John the Baptist was sent by God to prepare the people for the coming of Jesus and his message was very strong. ‘Repent, confess your sins, change your lives and turn back to God.’ This is the part of preparing for Christmas that is easy to overlook. We want the celebration of Christmas, but we don’t necessarily want to have to repent. Just leave us alone and let us celebrate. We want absolution, but without having to confess. We want the love and blessing of God without having to follow the commandments. We want faith on our terms. That is called ‘cheap grace’. It is empty and it is not the message of God.

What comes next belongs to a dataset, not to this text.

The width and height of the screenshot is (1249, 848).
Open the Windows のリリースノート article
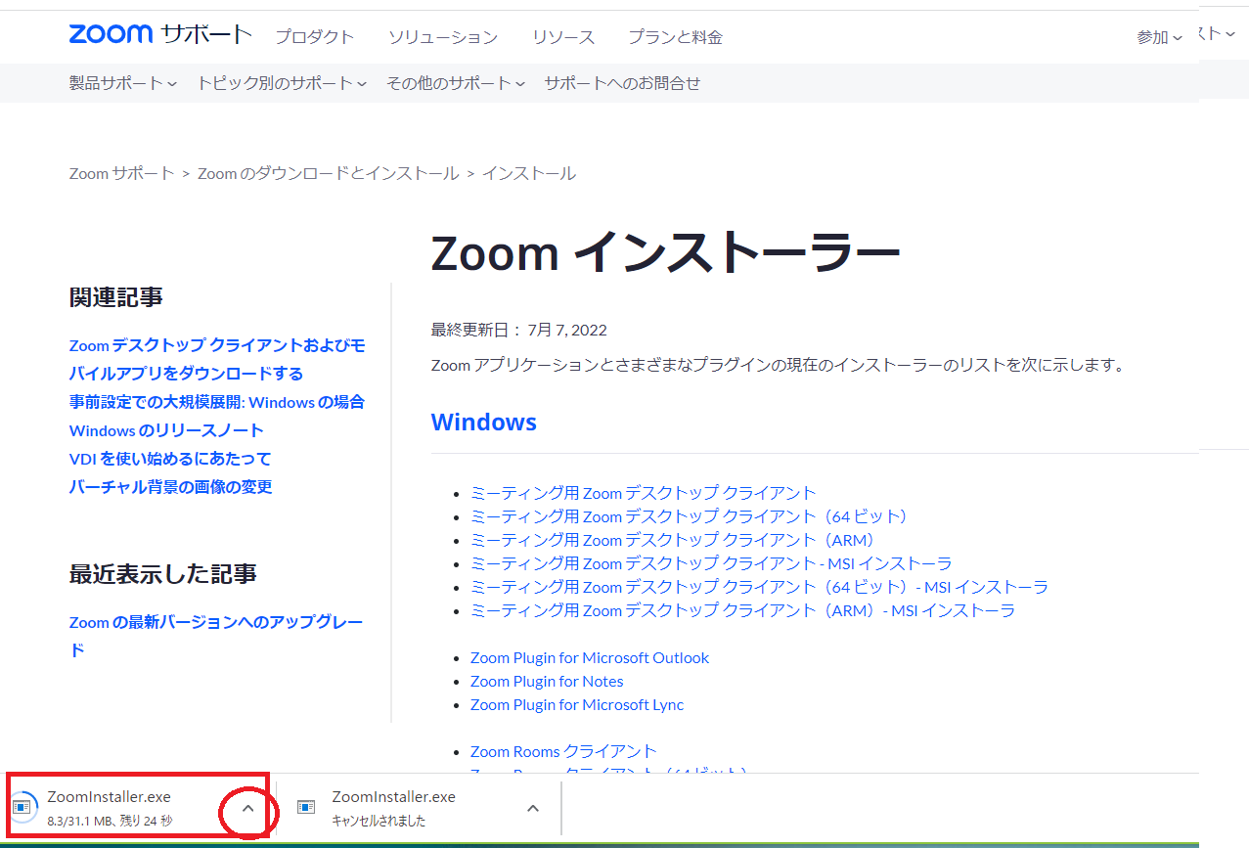click(x=166, y=430)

The message of God is a wonderful one, but is also a very demanding one. We can not come and pick what we like. Instead we come and ask what is required of us? That is what the people who came to John asked: ‘What must we do?’ To be a disciple of Jesus is to be a follower. We are not used to thinking this way, because our world encourages us to make sure things are as we would like them to be. If you’re not happy, move on; but this is not the message of the Gospels. In the Gospel we listen to what it is that God asks of us. We follow God on God’s terms and not our terms.

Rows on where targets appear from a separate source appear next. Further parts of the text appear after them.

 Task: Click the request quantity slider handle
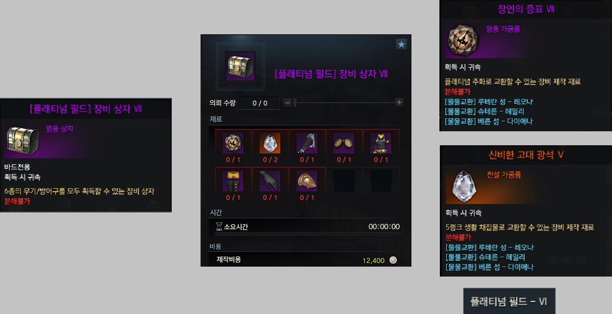(x=295, y=103)
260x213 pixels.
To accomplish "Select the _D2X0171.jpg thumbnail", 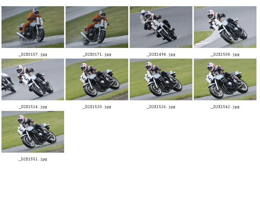I will tap(97, 27).
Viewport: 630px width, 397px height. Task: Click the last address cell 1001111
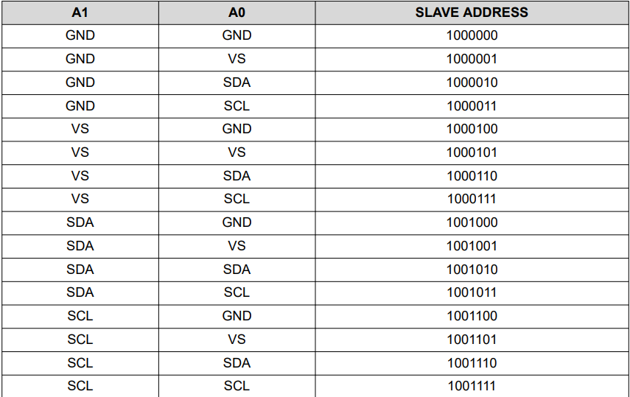point(472,386)
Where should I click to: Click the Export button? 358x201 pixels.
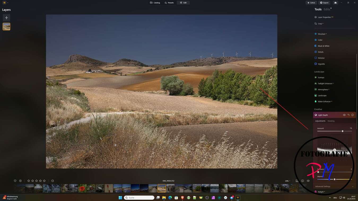[x=324, y=3]
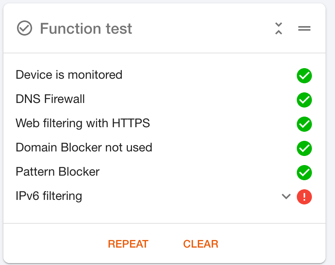
Task: Click the IPv6 filtering label text
Action: 49,196
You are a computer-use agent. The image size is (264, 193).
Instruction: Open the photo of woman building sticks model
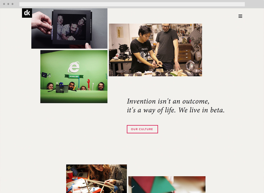(96, 179)
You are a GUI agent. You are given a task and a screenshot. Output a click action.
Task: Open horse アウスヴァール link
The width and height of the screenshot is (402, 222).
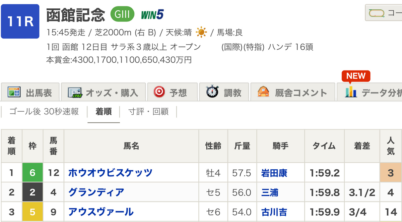point(101,212)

Jesus said that John the Baptist was the greatest man ever born of woman. What an extraordinary thing to say. He was totally focused on God. He knew what was important and he passed on the message he was told to pass on and it cost him his life. He spoke out publicly against the King Herod, saying that the way he was living with his brother’s wife was immoral. ‘What you are doing is wrong!’ Out of anger Herod had him arrested, taking away his public ministry and then out of hatred, his wife found a way to kill him. People don’t like it when you point out that they are not living as God tells us to. John was beheaded by Herod for speaking the truth. We don’t always want to hear the truth, because it often tells us that we need to change.
When John saw the religious leaders of the time, this is what he said:
‘Brood of vipers! Who warned you to flee from the coming wrath? Produce good fruit as evidence of your repentance. Every tree that does not bear good fruit will be thrown on the fire.' (Luke 3:7)

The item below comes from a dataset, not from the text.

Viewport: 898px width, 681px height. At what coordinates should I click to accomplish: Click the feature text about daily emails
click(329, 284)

f we are serious about celebrating Christmas as a Christian feast, then let us not forget the message of John the Baptist. ‘Repent, for the Kingdom of heaven is close at hand.’ The term ‘repent’ can also mean ‘change the direction in which you are looking for happiness.’ That is a particularly powerful message at this time in history. So many people are looking for happiness in the world and are disappointed because they cannot find happiness there. The Lord is telling us to turn to him for happiness. It is only in God that we will find true happiness. The world will disappoint us; God will not. People will let us down, but God will not.
The sin of Adam and Eve was a very similar sin to what we see going on today. It involved three things: (1) rejecting the idea that they had to serve God or listen to his commands; (2) that they could have everything they wanted on their terms, (3) that they were like God themselves. That is very similar to what we see going on in our world right now and it is a real temptation. Why should we have to obey commandments? We don’t like being told we have to obey anyone and yet the word obey literally means ‘to listen intently’ (from the Latin, ‘ob audire’). And if you think about it, it says that Jesus was obedient to the Father. Jesus was equal to the Father, but Jesus was also obedient to him. We are being called to listen intently to what God tells us, to acknowledge that we are God’s creation and that we must obey—listen intently—what He tells us, if we are to find the path to happiness.
The most important preparation we can make for Christmas is the interior preparation, the change of heart, the confession of sins. And yes, most of us don’t like to have to confess our sins, we think we shouldn’t have to, but this is what God asks us to do and if God asks us to do it, it is for our benefit. Do you want to experience God’s blessing in your life, God’s healing? Then confess your sins. This is what God asks us to do.
The celebration of Christmas is meaningless if we skip the kind of preparation that God asks us to make and sadly for many people it has become meaningless. It doesn’t have to be meaningless, because it is the celebration of something very wonderful, the coming of God among us in the person of Jesus.
I stand at the door and knock. If anyone hears my voice and opens the door to me, I will come in and sit down to eat with him, and he with me. (Rev 3:20)
Those words are from the book of Revelation, the last book of the Bible and this message is repeated all through the Bible in different ways. The Lord wants to be at the centre of what we do, but we are the only ones who can allow that to happen.